NRF2/MAF heterodimers mediate γ-globin gene regulation. (A) ChIP assay was conducted with NRF2 and TATA binding protein (TBP) antibodies to determine in vivo binding in the γ-globin and HS2 ARE for untreated (white bars) and DMF treated (black bars) primary erythroid cells. The Gγ-globin cAMP response element (G-CRE) devoid of an ARE motif was used as a control region. The data are shown as the mean ± SEM of 3 independent experiments; *P<0.05. (B) Co-immunoprecipitation studies were completed to determine the interactions between NRF2 and MAF in whole cell protein lysates from KU812 leukemia cells treated with DMF (200 μM) for 48 hours.

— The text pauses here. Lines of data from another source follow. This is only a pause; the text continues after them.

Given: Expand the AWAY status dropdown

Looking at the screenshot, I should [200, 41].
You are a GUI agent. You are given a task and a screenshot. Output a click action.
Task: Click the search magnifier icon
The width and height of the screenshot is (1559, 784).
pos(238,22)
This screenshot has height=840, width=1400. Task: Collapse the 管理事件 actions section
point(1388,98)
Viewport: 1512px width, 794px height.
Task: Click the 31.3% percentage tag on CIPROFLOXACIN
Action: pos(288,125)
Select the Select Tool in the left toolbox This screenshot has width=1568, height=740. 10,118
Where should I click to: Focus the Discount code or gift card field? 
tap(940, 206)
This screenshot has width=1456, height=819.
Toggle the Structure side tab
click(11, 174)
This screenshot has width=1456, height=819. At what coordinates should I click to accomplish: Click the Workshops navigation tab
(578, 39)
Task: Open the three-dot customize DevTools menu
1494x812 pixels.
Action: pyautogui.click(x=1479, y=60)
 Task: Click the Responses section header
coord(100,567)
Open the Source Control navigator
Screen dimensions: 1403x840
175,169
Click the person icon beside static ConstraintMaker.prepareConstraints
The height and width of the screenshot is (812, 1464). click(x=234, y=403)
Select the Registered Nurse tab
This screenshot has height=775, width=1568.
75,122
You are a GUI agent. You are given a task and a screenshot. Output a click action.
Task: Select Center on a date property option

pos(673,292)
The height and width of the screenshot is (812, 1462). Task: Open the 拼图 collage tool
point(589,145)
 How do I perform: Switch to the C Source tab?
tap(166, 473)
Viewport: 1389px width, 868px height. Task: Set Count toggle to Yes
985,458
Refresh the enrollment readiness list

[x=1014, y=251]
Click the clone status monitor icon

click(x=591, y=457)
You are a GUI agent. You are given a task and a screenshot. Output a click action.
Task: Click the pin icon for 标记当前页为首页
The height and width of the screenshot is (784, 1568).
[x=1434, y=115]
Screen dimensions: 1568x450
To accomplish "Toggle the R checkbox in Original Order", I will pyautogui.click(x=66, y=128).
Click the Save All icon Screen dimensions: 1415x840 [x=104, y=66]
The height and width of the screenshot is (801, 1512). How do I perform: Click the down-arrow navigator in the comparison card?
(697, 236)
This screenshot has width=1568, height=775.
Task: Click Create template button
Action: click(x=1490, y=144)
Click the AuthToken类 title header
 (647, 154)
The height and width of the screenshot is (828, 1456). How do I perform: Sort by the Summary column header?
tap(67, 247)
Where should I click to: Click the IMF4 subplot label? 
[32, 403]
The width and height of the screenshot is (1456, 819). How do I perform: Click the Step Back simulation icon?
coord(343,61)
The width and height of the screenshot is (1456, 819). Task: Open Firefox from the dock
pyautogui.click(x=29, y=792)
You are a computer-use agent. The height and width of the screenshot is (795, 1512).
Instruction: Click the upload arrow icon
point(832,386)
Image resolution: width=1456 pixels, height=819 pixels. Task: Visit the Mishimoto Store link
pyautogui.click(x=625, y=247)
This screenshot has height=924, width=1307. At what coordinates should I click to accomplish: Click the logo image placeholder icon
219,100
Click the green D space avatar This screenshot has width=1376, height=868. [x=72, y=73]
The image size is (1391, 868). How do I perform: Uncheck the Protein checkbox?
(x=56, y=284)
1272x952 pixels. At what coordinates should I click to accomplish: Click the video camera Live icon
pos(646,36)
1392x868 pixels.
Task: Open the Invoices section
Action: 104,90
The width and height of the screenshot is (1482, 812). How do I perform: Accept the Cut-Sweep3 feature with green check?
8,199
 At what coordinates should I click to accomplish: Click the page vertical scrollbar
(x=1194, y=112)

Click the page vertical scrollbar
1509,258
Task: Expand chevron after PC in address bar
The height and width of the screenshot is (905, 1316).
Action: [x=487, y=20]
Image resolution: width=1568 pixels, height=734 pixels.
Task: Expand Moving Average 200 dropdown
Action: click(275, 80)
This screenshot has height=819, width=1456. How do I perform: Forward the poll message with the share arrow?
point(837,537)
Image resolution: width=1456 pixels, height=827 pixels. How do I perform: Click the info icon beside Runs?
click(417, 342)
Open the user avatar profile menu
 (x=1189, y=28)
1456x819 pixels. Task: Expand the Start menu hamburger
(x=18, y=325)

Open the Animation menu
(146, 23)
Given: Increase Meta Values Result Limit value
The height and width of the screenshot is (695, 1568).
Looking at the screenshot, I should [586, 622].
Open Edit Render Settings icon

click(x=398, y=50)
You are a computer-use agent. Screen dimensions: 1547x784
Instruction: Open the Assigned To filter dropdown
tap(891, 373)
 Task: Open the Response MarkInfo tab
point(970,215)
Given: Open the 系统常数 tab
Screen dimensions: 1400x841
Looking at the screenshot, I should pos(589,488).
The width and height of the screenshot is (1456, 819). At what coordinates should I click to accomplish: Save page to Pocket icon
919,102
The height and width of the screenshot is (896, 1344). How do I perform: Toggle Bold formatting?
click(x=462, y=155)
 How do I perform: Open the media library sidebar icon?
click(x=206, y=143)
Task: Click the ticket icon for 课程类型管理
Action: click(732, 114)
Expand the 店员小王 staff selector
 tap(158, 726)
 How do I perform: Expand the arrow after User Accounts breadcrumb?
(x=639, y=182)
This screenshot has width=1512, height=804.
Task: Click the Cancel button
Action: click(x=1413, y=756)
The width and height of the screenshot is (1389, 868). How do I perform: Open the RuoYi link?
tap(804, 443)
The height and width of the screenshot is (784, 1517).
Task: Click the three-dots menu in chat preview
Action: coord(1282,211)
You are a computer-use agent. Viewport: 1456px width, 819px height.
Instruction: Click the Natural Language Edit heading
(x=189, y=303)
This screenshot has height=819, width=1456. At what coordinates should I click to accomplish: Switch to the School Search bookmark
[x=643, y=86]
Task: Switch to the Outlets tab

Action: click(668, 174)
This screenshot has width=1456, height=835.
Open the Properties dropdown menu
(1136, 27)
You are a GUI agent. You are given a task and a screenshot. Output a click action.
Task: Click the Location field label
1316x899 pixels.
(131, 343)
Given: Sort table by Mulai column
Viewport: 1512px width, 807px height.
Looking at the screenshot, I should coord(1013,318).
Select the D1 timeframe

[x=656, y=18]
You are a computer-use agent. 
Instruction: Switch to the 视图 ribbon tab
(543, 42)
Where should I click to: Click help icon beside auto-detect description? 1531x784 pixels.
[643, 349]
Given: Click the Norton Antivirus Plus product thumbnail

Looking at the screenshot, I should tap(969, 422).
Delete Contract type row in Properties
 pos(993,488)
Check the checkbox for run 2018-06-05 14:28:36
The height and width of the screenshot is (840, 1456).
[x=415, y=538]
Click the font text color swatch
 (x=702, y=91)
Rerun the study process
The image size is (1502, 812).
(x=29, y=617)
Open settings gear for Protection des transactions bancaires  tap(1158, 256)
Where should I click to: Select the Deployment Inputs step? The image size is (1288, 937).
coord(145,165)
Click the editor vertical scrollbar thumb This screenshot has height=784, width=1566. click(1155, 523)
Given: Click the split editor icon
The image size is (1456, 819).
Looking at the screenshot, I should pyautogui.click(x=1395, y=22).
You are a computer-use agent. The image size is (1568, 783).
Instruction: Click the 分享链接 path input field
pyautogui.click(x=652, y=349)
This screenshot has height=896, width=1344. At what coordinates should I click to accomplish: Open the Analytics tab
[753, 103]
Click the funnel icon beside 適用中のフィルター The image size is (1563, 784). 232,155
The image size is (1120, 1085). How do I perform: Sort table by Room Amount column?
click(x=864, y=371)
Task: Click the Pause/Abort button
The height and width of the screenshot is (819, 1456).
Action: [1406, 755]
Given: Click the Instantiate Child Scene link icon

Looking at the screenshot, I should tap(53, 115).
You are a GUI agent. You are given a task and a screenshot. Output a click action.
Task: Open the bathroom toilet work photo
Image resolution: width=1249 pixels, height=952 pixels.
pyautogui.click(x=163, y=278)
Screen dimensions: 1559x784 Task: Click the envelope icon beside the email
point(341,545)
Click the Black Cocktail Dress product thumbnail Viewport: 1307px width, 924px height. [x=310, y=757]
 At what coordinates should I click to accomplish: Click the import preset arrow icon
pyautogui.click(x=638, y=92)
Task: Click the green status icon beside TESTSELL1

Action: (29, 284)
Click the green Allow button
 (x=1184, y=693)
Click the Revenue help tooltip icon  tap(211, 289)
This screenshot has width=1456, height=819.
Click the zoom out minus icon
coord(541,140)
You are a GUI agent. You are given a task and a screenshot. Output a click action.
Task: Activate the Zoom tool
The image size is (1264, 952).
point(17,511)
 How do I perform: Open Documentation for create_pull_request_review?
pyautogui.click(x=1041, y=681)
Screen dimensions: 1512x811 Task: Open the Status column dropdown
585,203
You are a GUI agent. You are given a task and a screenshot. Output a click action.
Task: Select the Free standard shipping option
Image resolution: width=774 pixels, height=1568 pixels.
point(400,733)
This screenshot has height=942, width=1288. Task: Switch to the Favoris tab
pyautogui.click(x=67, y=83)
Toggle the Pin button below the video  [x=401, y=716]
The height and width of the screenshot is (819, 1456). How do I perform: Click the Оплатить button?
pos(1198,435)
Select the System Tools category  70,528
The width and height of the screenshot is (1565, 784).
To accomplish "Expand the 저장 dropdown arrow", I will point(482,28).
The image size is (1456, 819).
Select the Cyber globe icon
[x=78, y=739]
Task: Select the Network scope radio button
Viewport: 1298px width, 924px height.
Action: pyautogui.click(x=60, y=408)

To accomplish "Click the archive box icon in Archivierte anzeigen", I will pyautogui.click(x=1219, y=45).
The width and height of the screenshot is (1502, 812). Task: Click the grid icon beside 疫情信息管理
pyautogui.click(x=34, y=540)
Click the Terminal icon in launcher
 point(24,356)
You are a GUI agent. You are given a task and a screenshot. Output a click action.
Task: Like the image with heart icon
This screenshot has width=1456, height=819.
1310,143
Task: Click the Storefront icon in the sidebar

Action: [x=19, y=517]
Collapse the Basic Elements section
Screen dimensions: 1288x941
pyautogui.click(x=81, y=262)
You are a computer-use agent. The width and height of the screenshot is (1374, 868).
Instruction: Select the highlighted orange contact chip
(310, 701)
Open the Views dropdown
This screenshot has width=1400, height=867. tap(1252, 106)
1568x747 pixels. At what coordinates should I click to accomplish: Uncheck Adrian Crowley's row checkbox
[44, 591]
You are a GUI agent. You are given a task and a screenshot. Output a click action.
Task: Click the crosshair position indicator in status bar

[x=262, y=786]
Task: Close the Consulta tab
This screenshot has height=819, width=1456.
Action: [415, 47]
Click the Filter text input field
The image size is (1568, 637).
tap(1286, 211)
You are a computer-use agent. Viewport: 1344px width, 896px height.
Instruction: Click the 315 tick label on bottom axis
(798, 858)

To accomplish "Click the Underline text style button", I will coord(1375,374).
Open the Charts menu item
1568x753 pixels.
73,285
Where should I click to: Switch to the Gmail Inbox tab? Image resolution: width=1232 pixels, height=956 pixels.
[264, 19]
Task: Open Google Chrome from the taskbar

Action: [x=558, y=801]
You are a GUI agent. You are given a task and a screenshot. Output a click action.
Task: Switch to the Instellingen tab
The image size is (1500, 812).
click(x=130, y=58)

Immunoprecipitation (IP) with anti-NRF2 or IgG antibody was followed by western blot with anti-MAF antibody. (C) Cellular localization of NRF2 and MAF proteins was determined by immunofluorescence staining with rabbit anti-NRF2 and mouse anti-MAF antibodies followed by anti-rabbit secondary FITC antibody (green) and anti-mouse secondary phycoerythrine (PE) antibody (red) (Online Supplementary Methods). Localization of NRF2 and MAF in the nucleus was identified in the merged images; color code: MAF>NRF2, pink; NRF2>MAF, purple and NRF2=MAF, white. (D) Sequential-ChIP was conducted (Online Supplementary Methods) to determine if NRF2 and MAF co-localize at the regions shown in KU812 cells treated with DMF to stimulate NRF2 translocation to the nucleus. The G-CRE was used as a control region. Sequential immunoprecipitations with the first antibody (First IP) and second antibody (Second IP) were conducted; **P<0.01.